山茶花

 

 秋が深まり、吹く風も徐々に冷たくなってきた。

 しかし、今日は陽射しが温かく、簀子に出ていても、それほど寒さを感じない。

 何よりも、頭を預けている愛しいひとの膝が温かく、心地よい。

 その心地よさに導かれ、いつの間にか穏やかな眠りを得ていたらしい。

 目覚めると、庭先に咲く白い山茶花の芳香が漂ってきた。

 さわりと風に木々が蠢き、目の前に翡翠色の髪が零れ落ちてくる。

 それは山茶花に似た無垢な香り。

 思わず、その滑らかな髪に指を絡めると、膝枕をしてくれているひとが僅かに身じろいだ。

「友雅、起きたのか」

 ずっと庭を見ていたらしき視線を戻して、泰明が淡々と話し掛ける。

 こうして、下から見上げていても、一分の隙もないほど整った泰明の美貌に、改めて感嘆しながら友雅は微笑んで応える。

「ああ、すまないね。君の膝があまりにも心地よかったものだから、つい寝入ってしまったようだ」

「起きたのなら、頭を退けろ。重い」

「おやおや、つれないね、泰明。私たちは恋人同士の筈だろう?」

 泰明の素っ気無い言葉に苦笑しながら言い返すと、泰明が細い眉を僅かに顰めた。

「お前が不満を抱こうが、これが私だ。お前の理想どおりの恋人になどなれぬ」

 山茶花の花弁のように白い頬を僅かに朱に染めて言い放つ。

 どうやら、姫君の機嫌を少々損ねてしまったようだ。

 だが、こうして怒っている姿も可愛く見えてしまうのだから、我ながら重症である。

 不機嫌な泰明が無造作に友雅の頭を下ろそうとするのを、友雅はまた、苦笑して止める。
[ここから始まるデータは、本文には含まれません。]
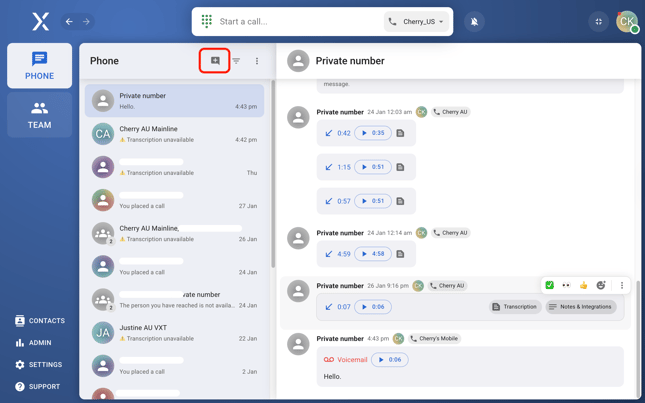Open the add emoji reaction picker
Image resolution: width=645 pixels, height=403 pixels.
click(601, 285)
「ああ、ごめん、そのようなつもりで言ったのではないんだ。君は私にとって理想的な恋人だよ」

「…そうなのか?」

「ああ。この上なくね」

 頷いて腕を伸ばし、友雅の頭を半分抱えた姿勢のまま、覗き込んでくる泰明の頬を掌で包む。

 横たわった友雅の身体の上には、袿が被せられている。

 幾ら陽が温かいとはいえ、外で寝入ってしまった友雅を気遣って泰明が被せた物だろう。

「君は優しくて無垢で…本当に理想的な恋人だよ。私なんかには勿体無いくらいにね」

 どこか悪戯っぽい口調でそう言うと、泰明が首を振った。

「そんなことはない。私は友雅の言うような者ではない」

 先程の機嫌の悪さは何処かに行ってしまったらしい、泰明は弁解するように言い募る。

「それに…優しいのは友雅の方だ。寧ろ友雅に相応しくないのは、私ではないかと思う」

 言いながら長い睫を伏せる泰明を救い上げるように、友雅が下から笑い掛ける。

「それはつまり、泰明にとって私は理想の恋人だということかい?」

「あ…そういうことになるだろうか」

「嬉しいね」

「友雅…くすぐったい」

 泰明の絹のように滑らかな頬を辿るように指先を滑らせながら、友雅は優しく言葉を紡ぐ。

「お互い理想的な恋人に巡り会えるなんて幸運だったね。最初からこんな大きな幸運が付いているんだ。

私たちはこれからもっと幸せになれる筈だよ」

「何の根拠もないことを良く言う…」

 軽い憎まれ口を利きながらも、泰明の表情は和らいでいた。

 無垢で清らかな笑顔。

 引き寄せられるように友雅は、柔らかな唇に口付けた。

 視界の端で白い山茶花が震えるように、花弁を一枚落とす。

 この唇のように色付いた山茶花が咲くのは、まだ先のことだろうか。

 そのときもまた、ふたり揃って花を見たいものだと思った。